Exercise directions — Among the lines below, take the one holding "Given: Click the #WWG1WGA hashtag", the one holding "Task: Maximize the application window", and all lines between them. Set them down exactly.

[[ Information provided, beginning ]]

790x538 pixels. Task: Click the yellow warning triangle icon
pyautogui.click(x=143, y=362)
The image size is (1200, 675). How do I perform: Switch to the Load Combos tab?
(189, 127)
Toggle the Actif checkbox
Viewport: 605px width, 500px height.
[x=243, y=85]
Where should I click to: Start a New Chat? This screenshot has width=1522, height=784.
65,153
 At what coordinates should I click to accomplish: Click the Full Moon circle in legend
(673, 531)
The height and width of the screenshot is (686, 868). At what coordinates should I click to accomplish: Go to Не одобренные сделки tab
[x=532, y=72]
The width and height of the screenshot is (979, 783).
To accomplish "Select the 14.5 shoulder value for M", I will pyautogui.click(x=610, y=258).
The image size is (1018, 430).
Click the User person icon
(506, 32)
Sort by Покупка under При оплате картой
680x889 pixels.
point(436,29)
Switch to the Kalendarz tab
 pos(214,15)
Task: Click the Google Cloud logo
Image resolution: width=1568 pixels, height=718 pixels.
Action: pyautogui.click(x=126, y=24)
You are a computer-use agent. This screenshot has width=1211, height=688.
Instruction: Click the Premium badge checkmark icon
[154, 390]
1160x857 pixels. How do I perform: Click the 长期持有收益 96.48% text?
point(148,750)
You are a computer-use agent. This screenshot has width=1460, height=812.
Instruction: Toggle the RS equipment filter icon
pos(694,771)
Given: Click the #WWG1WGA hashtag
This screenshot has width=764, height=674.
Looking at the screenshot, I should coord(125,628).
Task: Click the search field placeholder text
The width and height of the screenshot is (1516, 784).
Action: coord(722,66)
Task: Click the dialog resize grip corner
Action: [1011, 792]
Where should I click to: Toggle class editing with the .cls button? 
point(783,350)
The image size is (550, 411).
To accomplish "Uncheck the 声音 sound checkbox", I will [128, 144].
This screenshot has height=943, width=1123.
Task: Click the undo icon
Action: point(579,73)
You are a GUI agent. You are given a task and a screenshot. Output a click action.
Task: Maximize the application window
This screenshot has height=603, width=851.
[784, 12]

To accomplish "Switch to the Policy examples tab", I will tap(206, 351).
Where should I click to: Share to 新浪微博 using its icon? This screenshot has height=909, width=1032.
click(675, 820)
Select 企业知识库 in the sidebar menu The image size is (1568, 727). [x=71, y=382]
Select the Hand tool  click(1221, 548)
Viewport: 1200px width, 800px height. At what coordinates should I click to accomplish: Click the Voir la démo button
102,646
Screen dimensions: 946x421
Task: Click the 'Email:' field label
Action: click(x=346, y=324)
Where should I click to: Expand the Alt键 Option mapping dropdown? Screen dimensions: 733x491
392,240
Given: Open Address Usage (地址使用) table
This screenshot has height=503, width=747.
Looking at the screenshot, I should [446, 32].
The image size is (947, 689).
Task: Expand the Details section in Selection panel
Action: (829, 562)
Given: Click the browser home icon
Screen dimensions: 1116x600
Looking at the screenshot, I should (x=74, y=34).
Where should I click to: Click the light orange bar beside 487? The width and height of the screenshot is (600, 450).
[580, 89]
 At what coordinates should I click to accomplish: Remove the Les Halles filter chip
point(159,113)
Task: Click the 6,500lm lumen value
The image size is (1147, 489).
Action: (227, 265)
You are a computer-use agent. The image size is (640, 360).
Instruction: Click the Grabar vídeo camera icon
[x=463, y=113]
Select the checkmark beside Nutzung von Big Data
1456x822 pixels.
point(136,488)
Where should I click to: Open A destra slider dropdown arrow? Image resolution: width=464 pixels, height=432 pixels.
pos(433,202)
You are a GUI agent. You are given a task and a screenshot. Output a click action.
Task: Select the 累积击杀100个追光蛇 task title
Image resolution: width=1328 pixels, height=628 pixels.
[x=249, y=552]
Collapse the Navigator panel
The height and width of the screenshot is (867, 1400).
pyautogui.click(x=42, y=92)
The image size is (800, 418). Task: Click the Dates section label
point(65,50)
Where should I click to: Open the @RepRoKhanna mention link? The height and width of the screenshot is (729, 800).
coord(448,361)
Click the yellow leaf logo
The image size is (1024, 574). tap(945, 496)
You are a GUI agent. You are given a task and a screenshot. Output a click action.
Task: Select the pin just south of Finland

[[ Information provided, end ]]

Answer box —
Given: Click the #WWG1WGA hashtag
This screenshot has width=764, height=674.
Looking at the screenshot, I should coord(125,628).
Task: Click the search field placeholder text
The width and height of the screenshot is (1516, 784).
Action: coord(722,66)
Task: Click the dialog resize grip corner
Action: [1011, 792]
Where should I click to: Toggle class editing with the .cls button? 
point(783,350)
The image size is (550, 411).
To accomplish "Uncheck the 声音 sound checkbox", I will [128, 144].
This screenshot has height=943, width=1123.
Task: Click the undo icon
Action: point(579,73)
You are a GUI agent. You are given a task and a screenshot. Output a click action.
Task: Maximize the application window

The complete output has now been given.